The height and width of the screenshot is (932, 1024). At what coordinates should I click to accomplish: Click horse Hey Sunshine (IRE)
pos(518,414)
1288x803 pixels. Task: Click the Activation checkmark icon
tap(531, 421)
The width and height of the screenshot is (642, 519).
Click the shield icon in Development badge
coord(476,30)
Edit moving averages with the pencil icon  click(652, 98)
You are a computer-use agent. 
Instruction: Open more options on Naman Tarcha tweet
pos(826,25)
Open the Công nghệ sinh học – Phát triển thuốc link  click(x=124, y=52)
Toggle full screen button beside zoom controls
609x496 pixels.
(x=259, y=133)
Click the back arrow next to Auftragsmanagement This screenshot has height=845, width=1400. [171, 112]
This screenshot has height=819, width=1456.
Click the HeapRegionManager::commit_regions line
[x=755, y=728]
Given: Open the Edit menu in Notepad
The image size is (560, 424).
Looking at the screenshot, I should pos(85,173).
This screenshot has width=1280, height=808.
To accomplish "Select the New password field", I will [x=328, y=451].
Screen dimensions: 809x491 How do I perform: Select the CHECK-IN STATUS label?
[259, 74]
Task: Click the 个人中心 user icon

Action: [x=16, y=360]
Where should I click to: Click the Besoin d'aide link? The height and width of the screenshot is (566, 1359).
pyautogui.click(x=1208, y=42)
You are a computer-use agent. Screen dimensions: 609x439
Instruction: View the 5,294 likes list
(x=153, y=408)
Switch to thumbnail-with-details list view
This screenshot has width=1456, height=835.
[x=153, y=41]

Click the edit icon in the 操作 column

========

*PROBLEM:*
Return all of the rows above unchanged, line for line.

*RESPONSE TO THE TASK:*
The height and width of the screenshot is (932, 1024). At what coordinates should I click to accomplish: Click horse Hey Sunshine (IRE)
pos(518,414)
1288x803 pixels. Task: Click the Activation checkmark icon
tap(531, 421)
The width and height of the screenshot is (642, 519).
Click the shield icon in Development badge
coord(476,30)
Edit moving averages with the pencil icon  click(652, 98)
You are a computer-use agent. 
Instruction: Open more options on Naman Tarcha tweet
pos(826,25)
Open the Công nghệ sinh học – Phát triển thuốc link  click(x=124, y=52)
Toggle full screen button beside zoom controls
609x496 pixels.
(x=259, y=133)
Click the back arrow next to Auftragsmanagement This screenshot has height=845, width=1400. [171, 112]
This screenshot has height=819, width=1456.
Click the HeapRegionManager::commit_regions line
[x=755, y=728]
Given: Open the Edit menu in Notepad
The image size is (560, 424).
Looking at the screenshot, I should pos(85,173).
This screenshot has width=1280, height=808.
To accomplish "Select the New password field", I will [x=328, y=451].
Screen dimensions: 809x491 How do I perform: Select the CHECK-IN STATUS label?
[259, 74]
Task: Click the 个人中心 user icon

Action: [x=16, y=360]
Where should I click to: Click the Besoin d'aide link? The height and width of the screenshot is (566, 1359).
pyautogui.click(x=1208, y=42)
You are a computer-use agent. Screen dimensions: 609x439
Instruction: View the 5,294 likes list
(x=153, y=408)
Switch to thumbnail-with-details list view
This screenshot has width=1456, height=835.
[x=153, y=41]

Click the edit icon in the 操作 column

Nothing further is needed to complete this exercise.